### Task data

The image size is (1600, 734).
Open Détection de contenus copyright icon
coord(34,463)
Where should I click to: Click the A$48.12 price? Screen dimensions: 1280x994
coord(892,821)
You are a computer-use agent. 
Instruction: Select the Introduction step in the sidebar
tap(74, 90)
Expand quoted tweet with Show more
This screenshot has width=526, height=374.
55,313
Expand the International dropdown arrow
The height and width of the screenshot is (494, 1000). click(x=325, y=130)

### Written exercise
Please write out the records above again, substituting "Unfold" for "Expand" and leaving everything else unchanged.

### Result for this task
The image size is (1600, 734).
Open Détection de contenus copyright icon
coord(34,463)
Where should I click to: Click the A$48.12 price? Screen dimensions: 1280x994
coord(892,821)
You are a computer-use agent. 
Instruction: Select the Introduction step in the sidebar
tap(74, 90)
Unfold quoted tweet with Show more
This screenshot has width=526, height=374.
55,313
Unfold the International dropdown arrow
The height and width of the screenshot is (494, 1000). click(x=325, y=130)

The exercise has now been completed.